Tip #1 – See the place. That’s right. Florence is beautiful. It was one of the richest cities in the world at one point, which means it is gifted with incredible architecture. The narrow walkways of the old town are easy places in which to get lost. The churches and palaces are magical and you can easily spend half a day just walking around with your neck cranked upward staring at the city. For other views, you can go up high and get an overview that will include the hills surrounding the city. There’s the Vecchio Tower, the Duomo cupola, the Duomo bell tower and the popular Piazzo Michaelangelio on the far side of the river, so you’re not going to be spoiled for choice of stunning vistas.
Tip #2 – Eat something. The central market gets its share of tourists, but it is full value. A lot of locals shop here, and this means there’s a lot of delicious everyday food. If you’re smart, you’ll have rented an apartment and will be doing your own cooking. Look for the seasonal produce – on my visit it was porcini mushrooms. There’s always seafood, cheese and deli meats…lots of them. You can try the local tripe stew, ogle skinned rabbits and pig’s heads. This is real stuff, and you’ll probably see Americans getting grossed out at some of the stalls. And because Florence is a normal, living city, you’ll find things you weren’t expecting to find, like the Peruvian vendors with their choclo and aji pancas. Across the street there’s a Sri Lankan shop – get some Maldive fish sambol and a big bottle of Lion Stout to break up the Italian food for a night. While you’re there, get a shot of espresso or a personal-sized wine bottle and relax a little. It’s hard work planning out delicious meals.
Tip #3 – Goooooooooooooooooooooooooool! One sure way to meet the locals is to head out on a night when the local football club, Fiorentina, is playing. Florence is still an important city and their team plays at the highest level, Serie A. Locals take this stuff seriously. They’re trained from birth to cheer for Fiorentina and to have a near-violent hatred of nearby rivals. You’ll see the Florentines huddled around the television in every bar, restaurant and corner store while the game is on. Join them, and feel like you’re not just a tourist for a couple of hours. Just don’t cheer for the other team! If you want a good beer while you’re doing this, watch the game at the Archea Brewery.
Tip #4 – Watch the people. Florence is full of interesting stories, or at least interesting people about whom you can invent stories. The locals are often drawn to and influenced by the art, and therefore love high end design. Clothes, hairstyles, furniture, home decorations, all of these things are beautiful here. The people are just interesting to look at, much more so than in a workaday place like Milan. Then there’s the Africans. These guys have such a crazy journey to get here, coming up from places like Senegal across the desert and the Mediterranean. It’s a harrowing journey for the chance at a better life, and without paperwork many end up hawking things. You probably won’t need anything they sell unless you’re caught out in the rain without an umbrella (they’ll sell you one at a good price), but it’s fun to watch how they have a completely different way of life and social structure to the Italians. And then, if you really must, watch the tourists. You get a lot of different types – students, art lovers, random cruise ship types, and they come from all over the world.

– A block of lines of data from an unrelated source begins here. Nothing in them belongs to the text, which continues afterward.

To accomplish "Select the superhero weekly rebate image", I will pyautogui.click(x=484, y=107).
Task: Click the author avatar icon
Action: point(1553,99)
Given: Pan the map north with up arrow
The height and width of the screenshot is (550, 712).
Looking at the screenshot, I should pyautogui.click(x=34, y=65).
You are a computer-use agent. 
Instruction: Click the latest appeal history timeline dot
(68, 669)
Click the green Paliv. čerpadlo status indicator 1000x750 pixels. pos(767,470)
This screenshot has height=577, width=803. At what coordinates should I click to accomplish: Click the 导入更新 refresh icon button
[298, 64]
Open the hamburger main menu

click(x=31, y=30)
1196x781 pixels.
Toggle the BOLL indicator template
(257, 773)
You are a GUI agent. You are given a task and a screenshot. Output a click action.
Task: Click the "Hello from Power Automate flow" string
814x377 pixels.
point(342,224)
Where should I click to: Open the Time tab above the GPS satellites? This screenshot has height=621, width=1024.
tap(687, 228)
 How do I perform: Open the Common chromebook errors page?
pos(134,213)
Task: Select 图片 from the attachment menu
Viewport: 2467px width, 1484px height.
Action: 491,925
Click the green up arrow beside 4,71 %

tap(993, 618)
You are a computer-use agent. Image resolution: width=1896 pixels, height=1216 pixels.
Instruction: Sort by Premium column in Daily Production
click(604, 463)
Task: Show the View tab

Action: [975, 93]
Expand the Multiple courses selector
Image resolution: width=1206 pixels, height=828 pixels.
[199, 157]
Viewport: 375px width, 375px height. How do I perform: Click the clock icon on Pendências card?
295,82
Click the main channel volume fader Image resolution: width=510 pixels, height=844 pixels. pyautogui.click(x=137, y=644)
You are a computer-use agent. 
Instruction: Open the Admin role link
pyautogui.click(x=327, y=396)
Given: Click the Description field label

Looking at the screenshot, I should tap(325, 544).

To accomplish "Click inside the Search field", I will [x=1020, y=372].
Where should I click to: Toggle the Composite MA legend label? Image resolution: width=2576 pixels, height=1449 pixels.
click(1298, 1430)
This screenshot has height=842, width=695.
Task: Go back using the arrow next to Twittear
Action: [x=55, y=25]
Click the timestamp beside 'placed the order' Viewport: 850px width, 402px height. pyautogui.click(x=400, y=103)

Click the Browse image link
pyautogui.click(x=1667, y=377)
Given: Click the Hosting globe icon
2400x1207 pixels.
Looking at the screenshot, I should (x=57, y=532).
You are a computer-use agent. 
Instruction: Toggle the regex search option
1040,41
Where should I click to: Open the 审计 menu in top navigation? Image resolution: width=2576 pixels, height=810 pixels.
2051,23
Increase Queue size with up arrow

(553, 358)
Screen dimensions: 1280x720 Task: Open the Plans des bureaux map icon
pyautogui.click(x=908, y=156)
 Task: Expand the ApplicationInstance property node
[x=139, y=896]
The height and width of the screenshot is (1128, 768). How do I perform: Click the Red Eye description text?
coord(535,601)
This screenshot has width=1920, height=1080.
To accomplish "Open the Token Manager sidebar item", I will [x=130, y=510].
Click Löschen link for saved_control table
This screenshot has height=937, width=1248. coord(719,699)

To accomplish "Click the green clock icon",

Tip #5 – Get out of Florence. The city isn’t situated in a barren wasteland, it’s in Tuscany. So get out and see this famously beautiful province. You can take a lot of day trips, to places like Pisa, Lucca and Siena, all of which are gorgeous and with enough interesting things that you could spend a night in any of them. Better yet, rent a car and really see the Tuscan countryside. There’s small towns like San Gimignano that are hard to get to on public transport; there’s wineries and of course the UNESCO-recognized, world-famous Tuscan villas. Every town has its own culture and cuisine, and getting to understand each will only add to your Italy traveler street cred.